■ What you are asked to do ■
Every record here must be set down once more, precisely as it reads.

(Beginning of Information provided)

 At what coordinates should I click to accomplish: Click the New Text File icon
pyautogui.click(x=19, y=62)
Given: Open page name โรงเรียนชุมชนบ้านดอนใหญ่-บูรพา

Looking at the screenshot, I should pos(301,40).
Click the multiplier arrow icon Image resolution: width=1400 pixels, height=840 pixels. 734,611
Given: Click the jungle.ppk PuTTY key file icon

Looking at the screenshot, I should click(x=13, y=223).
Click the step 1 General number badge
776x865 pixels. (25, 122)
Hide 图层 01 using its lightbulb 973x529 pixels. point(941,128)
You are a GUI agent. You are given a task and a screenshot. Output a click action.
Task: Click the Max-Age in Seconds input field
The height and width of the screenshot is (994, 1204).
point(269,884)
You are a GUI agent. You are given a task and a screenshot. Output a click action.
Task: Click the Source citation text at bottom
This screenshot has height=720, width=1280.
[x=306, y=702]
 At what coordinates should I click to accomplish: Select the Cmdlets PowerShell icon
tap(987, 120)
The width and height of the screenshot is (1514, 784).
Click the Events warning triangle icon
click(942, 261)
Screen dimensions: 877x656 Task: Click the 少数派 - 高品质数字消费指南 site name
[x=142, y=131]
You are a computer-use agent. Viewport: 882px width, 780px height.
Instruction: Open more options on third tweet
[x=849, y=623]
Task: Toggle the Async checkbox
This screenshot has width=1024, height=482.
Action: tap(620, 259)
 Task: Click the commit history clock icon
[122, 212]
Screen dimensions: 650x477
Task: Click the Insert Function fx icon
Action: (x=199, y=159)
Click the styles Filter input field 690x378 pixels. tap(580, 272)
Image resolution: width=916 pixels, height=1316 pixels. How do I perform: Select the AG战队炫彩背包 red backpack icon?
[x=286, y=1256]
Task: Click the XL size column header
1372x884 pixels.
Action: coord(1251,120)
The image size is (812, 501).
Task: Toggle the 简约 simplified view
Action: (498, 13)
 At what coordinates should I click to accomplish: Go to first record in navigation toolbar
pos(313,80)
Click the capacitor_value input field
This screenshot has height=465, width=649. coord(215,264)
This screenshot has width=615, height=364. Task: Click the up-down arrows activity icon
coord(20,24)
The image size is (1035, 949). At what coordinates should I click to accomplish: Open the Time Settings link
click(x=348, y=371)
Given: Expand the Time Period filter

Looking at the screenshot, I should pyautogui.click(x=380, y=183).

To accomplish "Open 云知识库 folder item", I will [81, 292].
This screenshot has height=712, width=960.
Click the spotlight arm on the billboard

(End of Information provided)

■ Answer for the task ■
 At what coordinates should I click to accomplish: Click the New Text File icon
pyautogui.click(x=19, y=62)
Given: Open page name โรงเรียนชุมชนบ้านดอนใหญ่-บูรพา

Looking at the screenshot, I should pos(301,40).
Click the multiplier arrow icon Image resolution: width=1400 pixels, height=840 pixels. 734,611
Given: Click the jungle.ppk PuTTY key file icon

Looking at the screenshot, I should click(x=13, y=223).
Click the step 1 General number badge
776x865 pixels. (25, 122)
Hide 图层 01 using its lightbulb 973x529 pixels. point(941,128)
You are a GUI agent. You are given a task and a screenshot. Output a click action.
Task: Click the Max-Age in Seconds input field
The height and width of the screenshot is (994, 1204).
point(269,884)
You are a GUI agent. You are given a task and a screenshot. Output a click action.
Task: Click the Source citation text at bottom
This screenshot has height=720, width=1280.
[x=306, y=702]
 At what coordinates should I click to accomplish: Select the Cmdlets PowerShell icon
tap(987, 120)
The width and height of the screenshot is (1514, 784).
Click the Events warning triangle icon
click(942, 261)
Screen dimensions: 877x656 Task: Click the 少数派 - 高品质数字消费指南 site name
[x=142, y=131]
You are a computer-use agent. Viewport: 882px width, 780px height.
Instruction: Open more options on third tweet
[x=849, y=623]
Task: Toggle the Async checkbox
This screenshot has width=1024, height=482.
Action: tap(620, 259)
 Task: Click the commit history clock icon
[122, 212]
Screen dimensions: 650x477
Task: Click the Insert Function fx icon
Action: (x=199, y=159)
Click the styles Filter input field 690x378 pixels. tap(580, 272)
Image resolution: width=916 pixels, height=1316 pixels. How do I perform: Select the AG战队炫彩背包 red backpack icon?
[x=286, y=1256]
Task: Click the XL size column header
1372x884 pixels.
Action: coord(1251,120)
The image size is (812, 501).
Task: Toggle the 简约 simplified view
Action: (498, 13)
 At what coordinates should I click to accomplish: Go to first record in navigation toolbar
pos(313,80)
Click the capacitor_value input field
This screenshot has height=465, width=649. coord(215,264)
This screenshot has width=615, height=364. Task: Click the up-down arrows activity icon
coord(20,24)
The image size is (1035, 949). At what coordinates should I click to accomplish: Open the Time Settings link
click(x=348, y=371)
Given: Expand the Time Period filter

Looking at the screenshot, I should pyautogui.click(x=380, y=183).

To accomplish "Open 云知识库 folder item", I will [81, 292].
This screenshot has height=712, width=960.
Click the spotlight arm on the billboard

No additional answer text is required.